Hopefully there was also an update to the privacy policy reflecting the new
meaning of being signed into chrome?

------
dazhbog
Was holding back updating to 69, and after restarting le browser, boom I'm now
im forced to use this crap with no way to go back.

Spent hours trying to figure out how to disable automatic updates on a Mac.
Everything is so deliberately hidden it's disgusting. Find
com.google.Keystone.xxx, LaunchAgents, plists, edit this XML, and edit that
UpdateDefault field, policies, etc. [1]

Then, being fed up with Chrome, lets see Chromium website, maybe those guys
without any bad motives can provide a developer friendly way to disable
updates.. It should be somewhere in about:about right? Nop, clicking on how to
turn off updates guide[2] redirects to a a Google page irrelevant to auto
updates..

This reminds me of the time that Chrome didnt have any password (keychain)
protection and they were claiming it was a Feature!

[1]
[https://support.google.com/chrome/a/answer/7591084?hl=en](https://support.google.com/chrome/a/answer/7591084?hl=en)

[2] [https://www.chromium.org/administrators/turning-off-auto-
upd...](https://www.chromium.org/administrators/turning-off-auto-updates)

------
z3t4
When I found out the Google update service secretly wake up at night to scan
all my hard drive's they where quick to remove that "feature", but I'll never
use a Google product again. (it could also have been a malware or virus). But
who cares right ? Today everyone uploads their IP to the big vendors who's
business model is far from only providing cloud storage.

------
ToFab123
Too late Google. What ever trust I had left in you are gone. I already
uninstalled Chrome and it is not coming back on my computers.

------
newscracker
Nice try, but a bit too late.

Emphasis mine:

> "While we think sign-in consistency will help many of our users, _we’re
> adding a control that allows users to turn off linking web-based sign-in
> with browser-based sign-in—that way users have more control over their
> experience._ For users that disable this feature, signing into a Google
> website will not sign them into Chrome."

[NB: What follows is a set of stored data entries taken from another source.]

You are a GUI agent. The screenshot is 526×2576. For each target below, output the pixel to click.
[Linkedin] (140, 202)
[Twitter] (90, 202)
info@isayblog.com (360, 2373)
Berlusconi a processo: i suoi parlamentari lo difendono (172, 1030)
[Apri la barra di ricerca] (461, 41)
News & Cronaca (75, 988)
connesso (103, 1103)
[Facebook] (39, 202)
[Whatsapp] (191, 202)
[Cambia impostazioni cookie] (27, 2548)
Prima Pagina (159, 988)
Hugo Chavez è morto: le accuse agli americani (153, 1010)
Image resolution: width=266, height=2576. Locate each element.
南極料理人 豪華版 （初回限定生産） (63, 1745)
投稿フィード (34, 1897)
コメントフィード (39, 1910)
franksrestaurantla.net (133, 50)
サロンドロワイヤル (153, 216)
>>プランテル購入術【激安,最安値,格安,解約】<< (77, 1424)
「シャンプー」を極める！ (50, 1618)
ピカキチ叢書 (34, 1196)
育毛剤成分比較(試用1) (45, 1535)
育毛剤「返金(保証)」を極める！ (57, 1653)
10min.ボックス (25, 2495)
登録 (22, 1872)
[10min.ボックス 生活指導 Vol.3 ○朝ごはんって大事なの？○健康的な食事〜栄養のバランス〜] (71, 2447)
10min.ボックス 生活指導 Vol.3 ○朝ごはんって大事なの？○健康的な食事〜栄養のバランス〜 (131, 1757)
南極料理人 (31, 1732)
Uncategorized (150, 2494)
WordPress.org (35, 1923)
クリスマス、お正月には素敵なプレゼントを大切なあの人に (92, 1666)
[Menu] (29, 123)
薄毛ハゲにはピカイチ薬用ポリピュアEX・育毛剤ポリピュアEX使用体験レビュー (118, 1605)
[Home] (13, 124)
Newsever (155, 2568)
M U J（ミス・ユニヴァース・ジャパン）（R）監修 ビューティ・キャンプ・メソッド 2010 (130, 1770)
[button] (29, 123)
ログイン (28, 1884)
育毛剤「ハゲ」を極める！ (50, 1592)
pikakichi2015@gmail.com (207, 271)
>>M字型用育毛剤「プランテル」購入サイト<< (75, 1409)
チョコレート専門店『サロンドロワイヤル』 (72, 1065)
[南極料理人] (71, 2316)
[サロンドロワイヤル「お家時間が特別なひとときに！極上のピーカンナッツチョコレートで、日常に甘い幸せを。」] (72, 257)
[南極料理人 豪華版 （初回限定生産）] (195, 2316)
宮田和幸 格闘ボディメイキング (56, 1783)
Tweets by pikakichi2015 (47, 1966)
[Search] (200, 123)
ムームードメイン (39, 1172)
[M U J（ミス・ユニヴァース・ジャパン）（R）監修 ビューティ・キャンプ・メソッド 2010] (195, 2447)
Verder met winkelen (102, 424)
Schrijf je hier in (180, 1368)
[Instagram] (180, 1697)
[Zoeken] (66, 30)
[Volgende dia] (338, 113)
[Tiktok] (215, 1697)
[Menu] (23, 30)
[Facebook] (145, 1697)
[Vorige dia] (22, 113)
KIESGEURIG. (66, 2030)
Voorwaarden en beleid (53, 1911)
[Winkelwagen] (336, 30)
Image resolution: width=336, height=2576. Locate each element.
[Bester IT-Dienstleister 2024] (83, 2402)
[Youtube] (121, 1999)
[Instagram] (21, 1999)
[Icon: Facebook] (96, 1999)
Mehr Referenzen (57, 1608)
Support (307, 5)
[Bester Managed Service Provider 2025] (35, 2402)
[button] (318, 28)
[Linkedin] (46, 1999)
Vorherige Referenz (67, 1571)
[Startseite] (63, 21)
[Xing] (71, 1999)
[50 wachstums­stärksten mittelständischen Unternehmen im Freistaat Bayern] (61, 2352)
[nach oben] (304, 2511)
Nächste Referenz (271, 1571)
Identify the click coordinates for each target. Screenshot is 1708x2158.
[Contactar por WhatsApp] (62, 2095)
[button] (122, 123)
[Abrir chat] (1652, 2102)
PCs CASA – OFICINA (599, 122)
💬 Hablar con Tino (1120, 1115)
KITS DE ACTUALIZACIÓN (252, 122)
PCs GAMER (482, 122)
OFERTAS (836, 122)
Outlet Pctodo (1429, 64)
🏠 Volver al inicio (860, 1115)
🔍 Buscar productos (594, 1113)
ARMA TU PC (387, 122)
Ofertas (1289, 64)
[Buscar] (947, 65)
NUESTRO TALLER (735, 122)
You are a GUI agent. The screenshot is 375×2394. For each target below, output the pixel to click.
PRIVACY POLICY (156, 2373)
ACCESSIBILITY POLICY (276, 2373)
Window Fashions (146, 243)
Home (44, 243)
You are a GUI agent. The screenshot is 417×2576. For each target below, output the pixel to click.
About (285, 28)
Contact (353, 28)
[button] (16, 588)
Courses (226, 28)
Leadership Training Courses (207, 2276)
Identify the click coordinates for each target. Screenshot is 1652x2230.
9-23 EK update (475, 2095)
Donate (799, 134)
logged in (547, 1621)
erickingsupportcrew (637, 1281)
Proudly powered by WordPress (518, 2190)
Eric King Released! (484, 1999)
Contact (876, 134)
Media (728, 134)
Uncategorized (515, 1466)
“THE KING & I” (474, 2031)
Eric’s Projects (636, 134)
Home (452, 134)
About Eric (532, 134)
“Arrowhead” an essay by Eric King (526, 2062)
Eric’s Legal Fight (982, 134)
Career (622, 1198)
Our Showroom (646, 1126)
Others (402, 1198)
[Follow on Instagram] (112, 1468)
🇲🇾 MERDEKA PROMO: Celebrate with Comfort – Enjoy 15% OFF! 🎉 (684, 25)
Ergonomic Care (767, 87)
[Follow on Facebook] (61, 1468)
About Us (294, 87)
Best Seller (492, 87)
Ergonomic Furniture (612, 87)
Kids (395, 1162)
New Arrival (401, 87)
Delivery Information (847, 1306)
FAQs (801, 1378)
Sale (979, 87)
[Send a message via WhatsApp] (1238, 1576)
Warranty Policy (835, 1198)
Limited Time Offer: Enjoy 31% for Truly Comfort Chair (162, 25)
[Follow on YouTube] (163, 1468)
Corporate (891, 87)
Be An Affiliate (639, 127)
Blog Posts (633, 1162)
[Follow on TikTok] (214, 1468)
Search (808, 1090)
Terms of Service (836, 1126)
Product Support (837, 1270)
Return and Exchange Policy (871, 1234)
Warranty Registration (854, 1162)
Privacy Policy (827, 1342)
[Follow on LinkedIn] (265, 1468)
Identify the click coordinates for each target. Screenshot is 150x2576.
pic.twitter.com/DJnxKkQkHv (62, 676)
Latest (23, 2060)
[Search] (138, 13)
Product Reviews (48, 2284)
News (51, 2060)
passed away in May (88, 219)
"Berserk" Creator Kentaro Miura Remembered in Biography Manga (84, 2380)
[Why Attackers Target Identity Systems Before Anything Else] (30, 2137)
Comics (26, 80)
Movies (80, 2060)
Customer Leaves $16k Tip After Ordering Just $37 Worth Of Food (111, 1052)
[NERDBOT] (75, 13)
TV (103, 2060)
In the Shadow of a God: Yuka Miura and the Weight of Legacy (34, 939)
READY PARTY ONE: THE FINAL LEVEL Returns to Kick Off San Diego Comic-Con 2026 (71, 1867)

Frankly, is this just more subterfuge because this is opt-out and not opt-in?
Most people wouldn't really understand whatever help text you put out there.
If you word it in a way that makes saying yes look like the better option,
people will do so (people generally say "yes" or "ok" to any dialog because
they want to get rid of them and get to work). These are dark patterns that
nobody should use, least of all a company that claimed long ago "do no evil".

------
tempestn
If sync is left disabled, what else does signing into the browser do? I
normally use Firefox, where my understanding is that when you sign in, you're
specifically signing in to Firefox sync. Since these are separate options on
Chrome, presumably there are other functions tied to browser login.

------
jhayward
I still haven't seen any clear statement from Google on whether or not being
signed in to Chrome w/out enabling sync alters what data flows from browser to
Google in any way.

If signing in to Chrome is completely without any data exchange, collection,
aggregation, or reporting, then please say so.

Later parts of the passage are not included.